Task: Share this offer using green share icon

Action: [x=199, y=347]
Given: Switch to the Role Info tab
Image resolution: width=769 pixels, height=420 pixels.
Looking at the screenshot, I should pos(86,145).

--------

▶ [DESCRIPTION OF THE TASK] Set the listing above down again exactly.

▶ [EXERCISE ANSWER]
Task: Share this offer using green share icon

Action: [x=199, y=347]
Given: Switch to the Role Info tab
Image resolution: width=769 pixels, height=420 pixels.
Looking at the screenshot, I should pos(86,145).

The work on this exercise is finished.